Required work: Convert the listing below into a Markdown table with the columns "No." and "Text". Each non-blank line gets its own row and number, and the pictures are left out.

Material provided:
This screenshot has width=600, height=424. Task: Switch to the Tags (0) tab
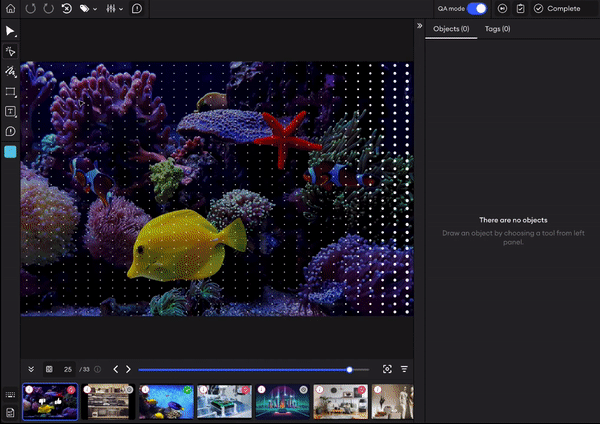coord(497,29)
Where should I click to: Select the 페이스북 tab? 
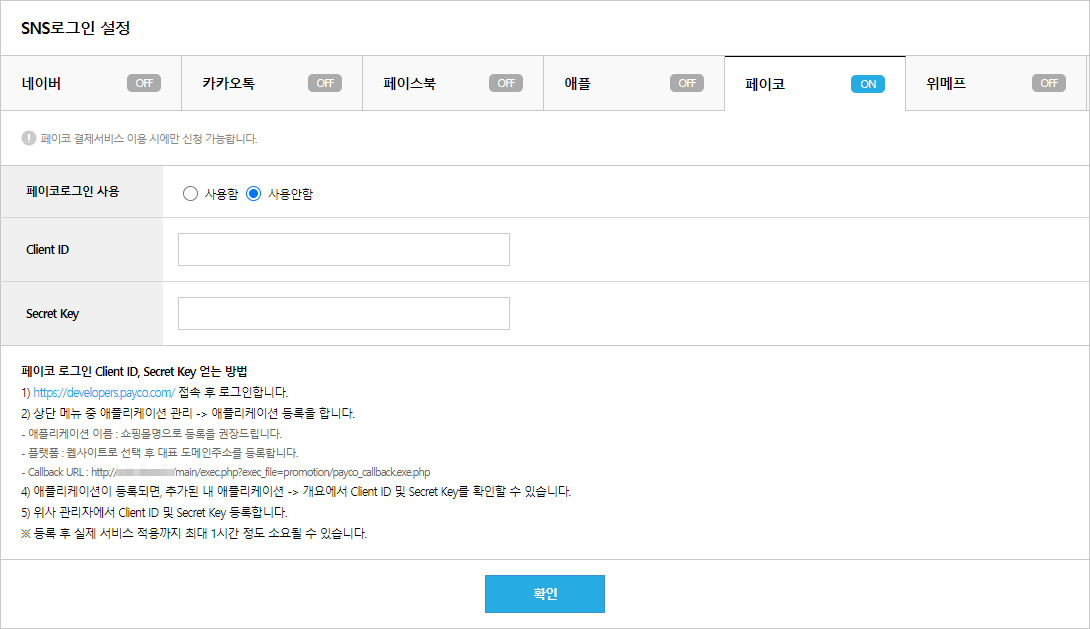(409, 84)
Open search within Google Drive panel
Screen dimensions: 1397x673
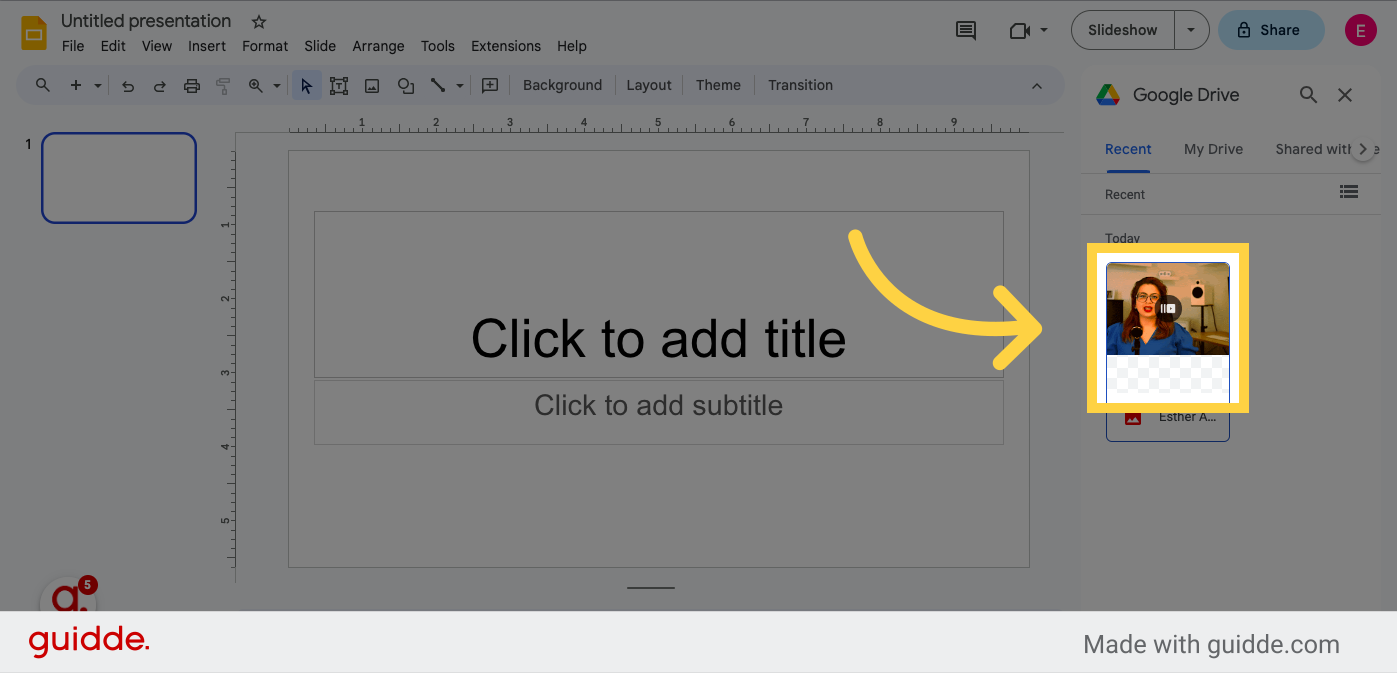coord(1308,94)
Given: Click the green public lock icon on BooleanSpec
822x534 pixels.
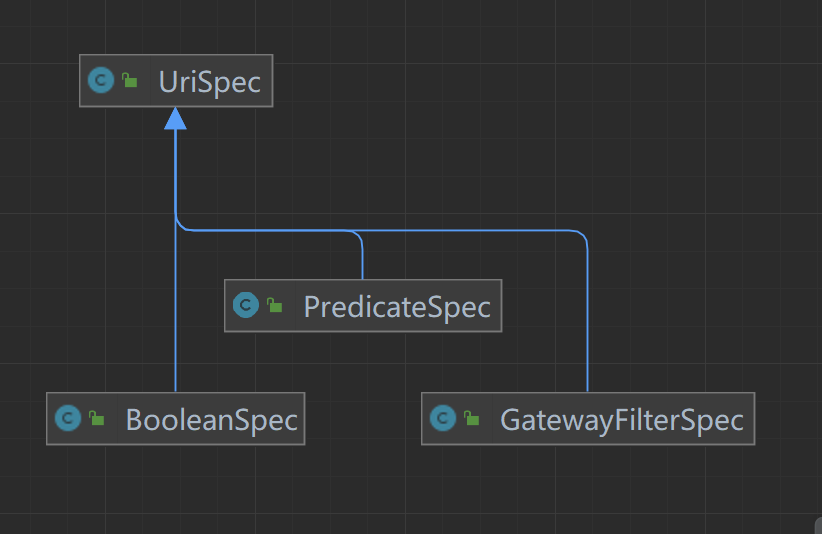Looking at the screenshot, I should [x=96, y=418].
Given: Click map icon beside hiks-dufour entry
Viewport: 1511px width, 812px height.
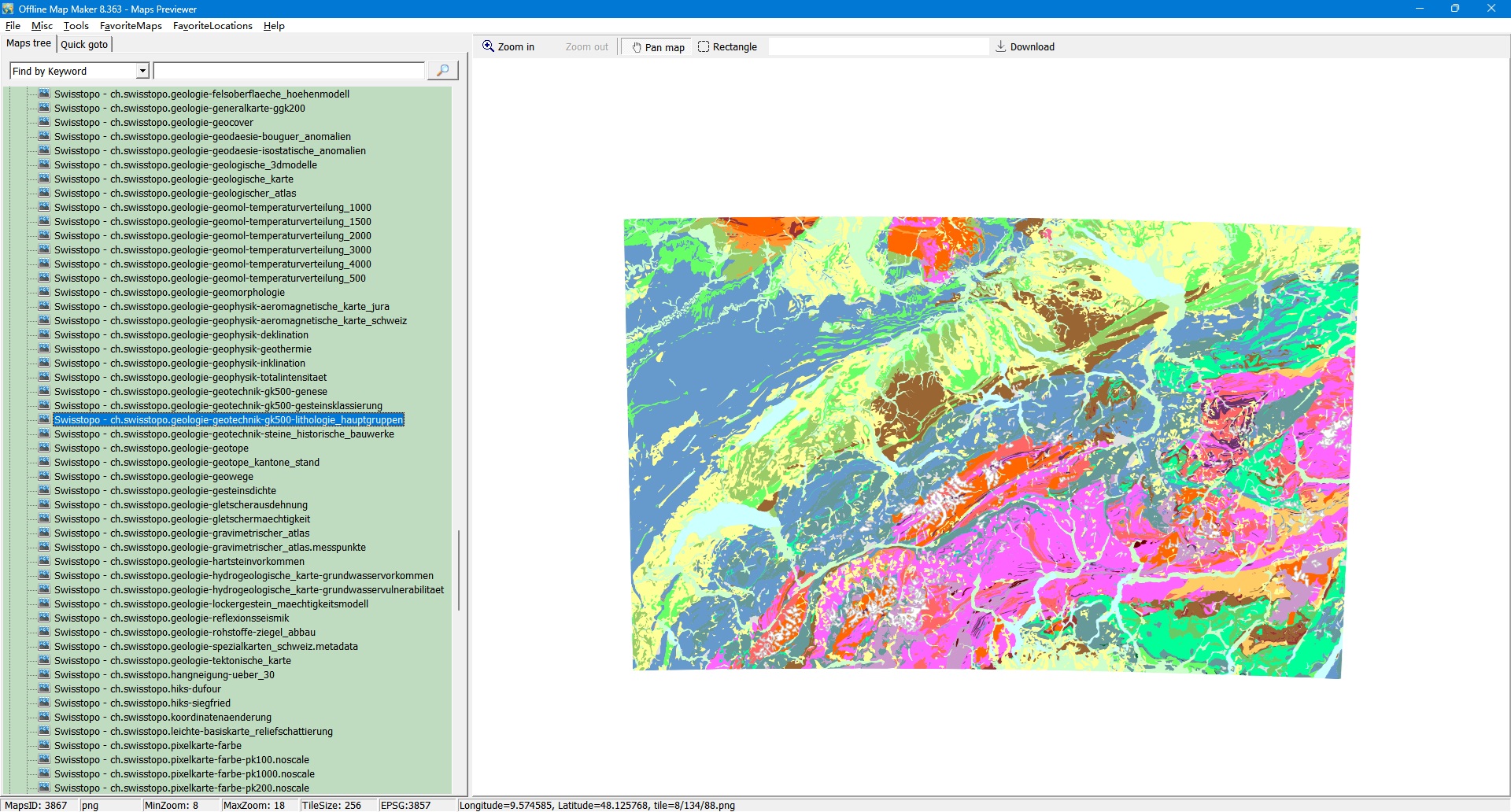Looking at the screenshot, I should (44, 689).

Answer in full:
| No. | Text |
|---|---|
| 1 | This screenshot has width=600, height=424. Task: Switch to the Tags (0) tab |
| 2 | coord(497,29) |
| 3 | Where should I click to: Select the 페이스북 tab?  |
| 4 | (409, 84) |
| 5 | Open search within Google Drive panel |
| 6 | Screen dimensions: 1397x673 |
| 7 | coord(1308,94) |
| 8 | Given: Click the green public lock icon on BooleanSpec |
| 9 | 822x534 pixels. |
| 10 | Looking at the screenshot, I should [x=96, y=418]. |
| 11 | Given: Click map icon beside hiks-dufour entry |
| 12 | Viewport: 1511px width, 812px height. |
| 13 | Looking at the screenshot, I should (44, 689). |